Note to self: never take the little sister to indie films that happened to be R-rated.
Paul Thomas Anderson’s The Master was an interesting experiment in mind games, manipulation and preying on the weak. Poor Freddie (Joaquin Phoenix), seduced by the liveliness and positivity dripping off of Master’s (Philip Seymour Hoffman) tongue.
Freddie Quell is a World War II war vet with quite a few screws loose, strolling around completely zonked off of homemade paint-thinner based liquid poison when he wakes up on Lancaster Dodd, or Master’s yacht for his daughter’s wedding. At first we see a skeptical Freddie making fun of the hypnosis being performed on members of seemingly high-society, but not too soon after Master finds an in with Freddie, using his liquid poison to drive Freddie deep into his thoughts in a way that appears as Master accessing some part of Freddie himself. Who knows, maybe he was the reason for Freddie’s discovery, on some level, but the film slowly unfolds Freddie’s constant struggle to commit to The Cause and his ultimate physical break from it when he takes off on a motorcycle during one of Master’s exercises.
We learn that Master’s followers start to doubt his credibility when he changes the fundamental principle of The Cause and is confronted by his new choice of words, changing the basic question from “Can you recall?” to “Can you imagine?”. He snaps at his follower and it is only then that viewers see something honest; Master really is just making it up as he goes along.
Several comparisons of this film to Scientology have been made and I will admit I went in expecting a docudrama about cults in the US, but it turns out that much of the similarities to Scientology did not actually make the final cut of the film [read more on Slate about L. Ron Hubbard and The Master's writer-director's inspiration here]. Instead, I found myself sympathizing with everyone, from Freddie, to Master, to Master’s wife (Amy Adams) and Master’s son (Jesse Plemons). Everyone has their own flaws, and while some are less apparent than others, one case reasonably relate to everyone stuck in this world. Master, who truly believes he is helping people, even if his method of “processing” is completely made up; his wife who questions his reasoning for investing so much time in Freddie; Freddie for letting his curiosity get the best of him temporarily (and also his boredom); and Master’s son for struggling to trust his father’s teaching wholeheartedly until the very end of the film.

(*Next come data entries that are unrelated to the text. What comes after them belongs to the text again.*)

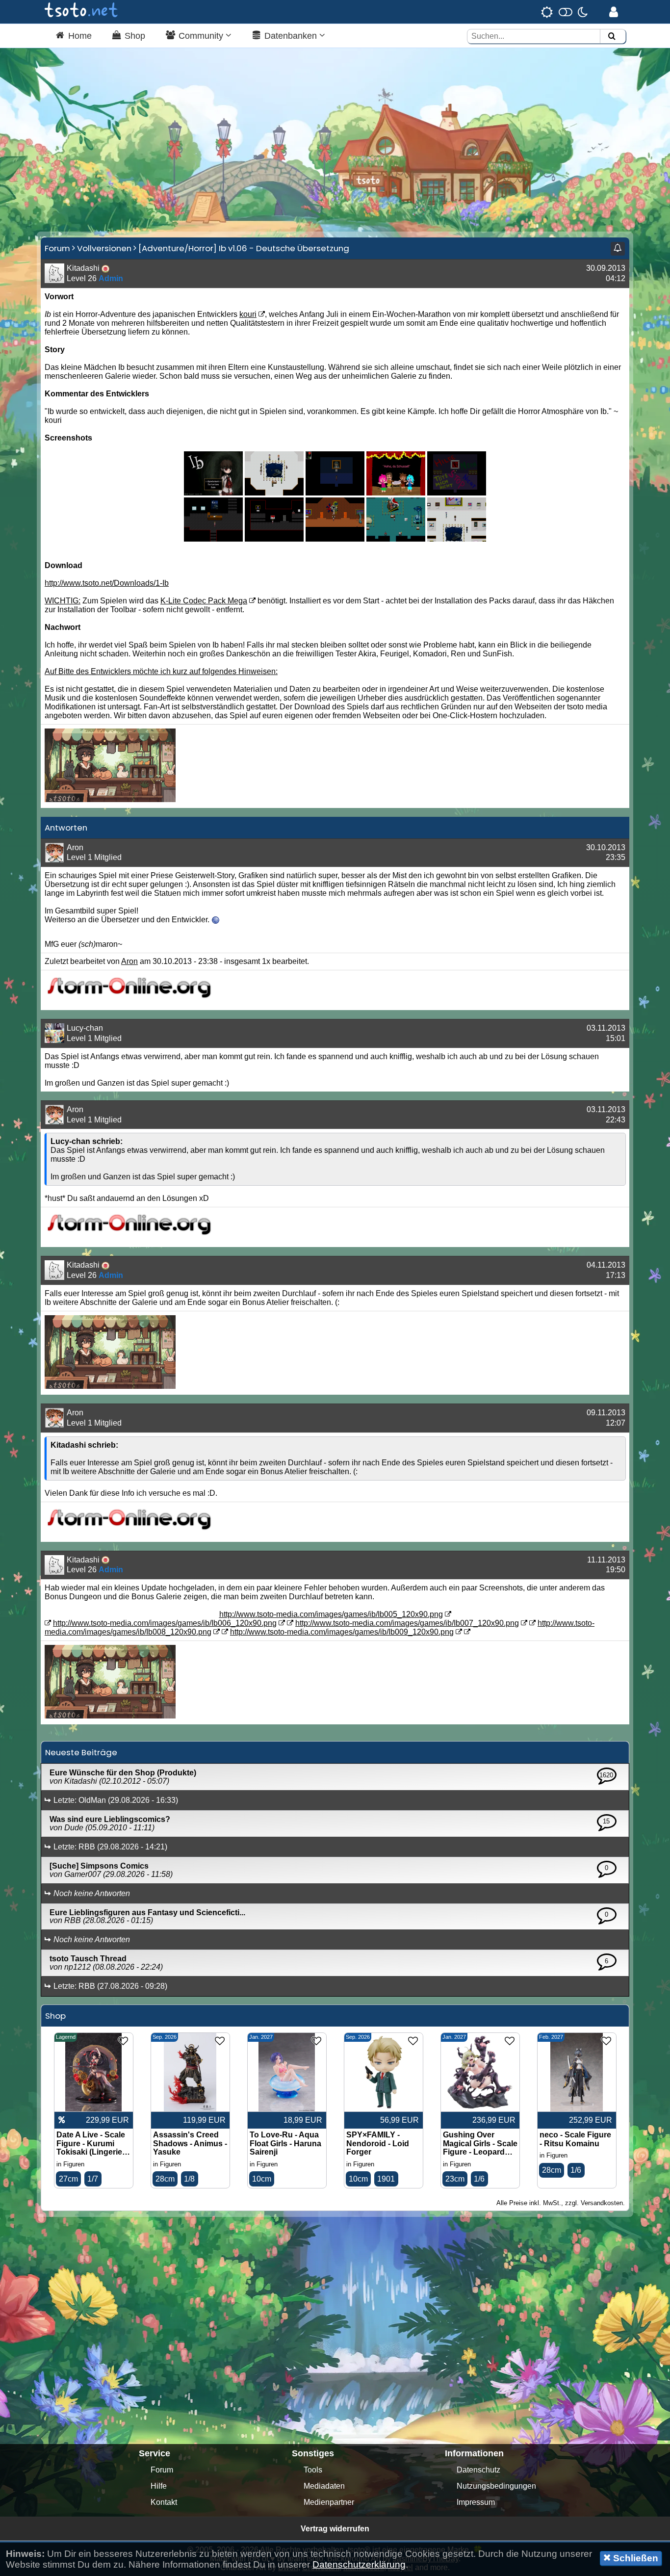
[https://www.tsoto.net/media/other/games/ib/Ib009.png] (456, 539)
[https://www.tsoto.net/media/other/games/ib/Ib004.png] (456, 493)
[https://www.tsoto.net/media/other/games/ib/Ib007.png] (335, 539)
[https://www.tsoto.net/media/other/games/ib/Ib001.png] (274, 493)
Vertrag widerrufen (335, 2528)
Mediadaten (324, 2486)
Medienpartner (329, 2502)
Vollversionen (104, 248)
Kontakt (164, 2502)
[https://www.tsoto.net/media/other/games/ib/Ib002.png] (335, 493)
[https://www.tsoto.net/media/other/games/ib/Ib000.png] (213, 493)
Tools (313, 2470)
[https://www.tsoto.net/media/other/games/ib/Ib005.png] (213, 539)
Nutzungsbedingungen (496, 2486)
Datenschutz (478, 2470)
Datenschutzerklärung (359, 2564)
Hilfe (159, 2486)
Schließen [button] (634, 2558)
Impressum (476, 2502)
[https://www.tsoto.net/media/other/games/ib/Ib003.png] (395, 493)
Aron (129, 961)
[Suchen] (611, 36)
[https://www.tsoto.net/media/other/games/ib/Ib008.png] (395, 539)
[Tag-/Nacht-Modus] (564, 12)
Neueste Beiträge (81, 1752)
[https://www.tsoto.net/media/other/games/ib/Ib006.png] (274, 539)
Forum (57, 248)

There are so many story lines in this film that it seems an injustice to discuss them all, but I highly recommend it to viewers with an interest in incredible filmmaking, character development and storytelling. Anderson’s film may be criticized for uncomfortable sex scenes and disturbing interactions between its characters, but there is something beautiful in the director’s ability to paint a picture so complex in one of the most simplest of forms.